After many months planning and even more months building I am reaching the end of the construction of my new workshop and am nearly ready to move in.

Many members of this forum have been invaluable in helping me with questions and with their great and detailed workshop build posts so thanks all!

Here is a pic of the "nearly ready" workshop:







I hope to post more pics and info as I get time as I have learnt so much and would do several things different if I did it again!

Thanks
MrD


----------



## Triggaaar (15 Oct 2009)

Nice one, thanks for posting.


MrD":1og3bm7o said:


> I have learnt so much and would do several things different if I did it again!

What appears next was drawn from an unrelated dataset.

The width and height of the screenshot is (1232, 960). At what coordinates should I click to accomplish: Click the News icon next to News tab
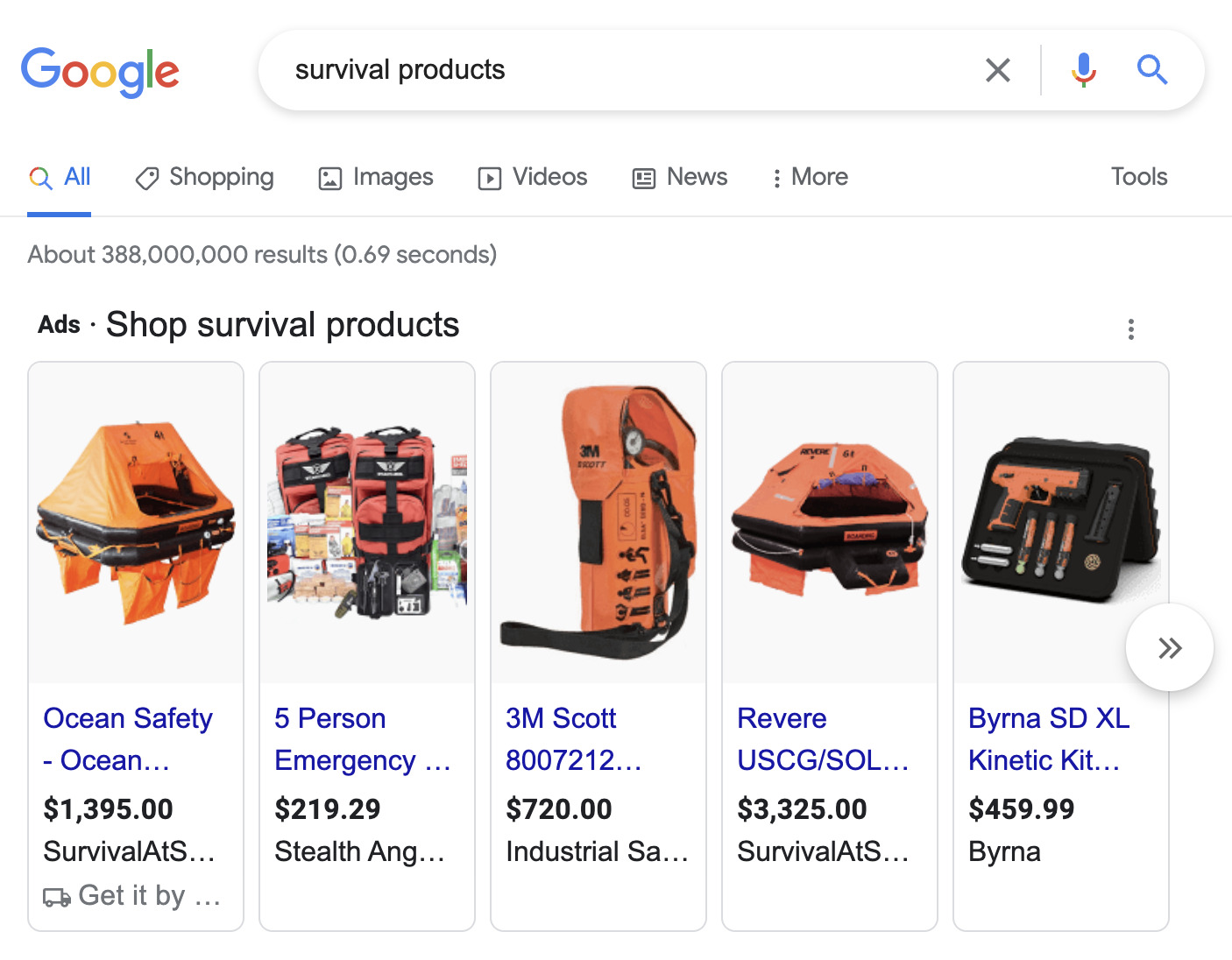644,177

This doesn't sound like the usual mindless chit chat - go on, what would you do differently?


----------



## MrD (15 Oct 2009)

Hi Triggaaar,

I will explain as I post more pics and descriptions but quickly:

1. Beef up the foundations - amazed at how much weight they have to hold even before the tools go in!
2. Apply for planning permission and make the roof higher - will annoy me I am sure
3. Get some help - doing all this nearly single handed was hard

Thanks
MrD


----------



## OPJ (15 Oct 2009)

Looks like a decent size. How big is it? Would also be nice to have some finished shots of the _inside_, once you've got everything sorted!  :wink:


----------



## Triggaaar (16 Oct 2009)

MrD":1aoxy5lo said:


> 1. Beef up the foundations - amazed at how much weight they have to hold even before the tools go in!
> 2. Apply for planning permission and make the roof higher - will annoy me I am sure
> 3. Get some help - doing all this nearly single handed was hard


All nice to have, but all would cost you, so depends how much money you can justify for the job. I've had help building my new guest house & shed, but I'm quite jealous of what Dibs has managed on his own here


----------



## ByronBlack (16 Oct 2009)

I hope you have thought about security - the front-doors which I assume will be glass panelled - will allow anyone to see what you have got, and get it quite easily. Otherwise, it's a great looking workshop. I know how hard it can be to do on your own, you've done a great job.


----------



## MrD (16 Oct 2009)

Hi,

The workshop is 4.5m * 3m and is a nice size for me.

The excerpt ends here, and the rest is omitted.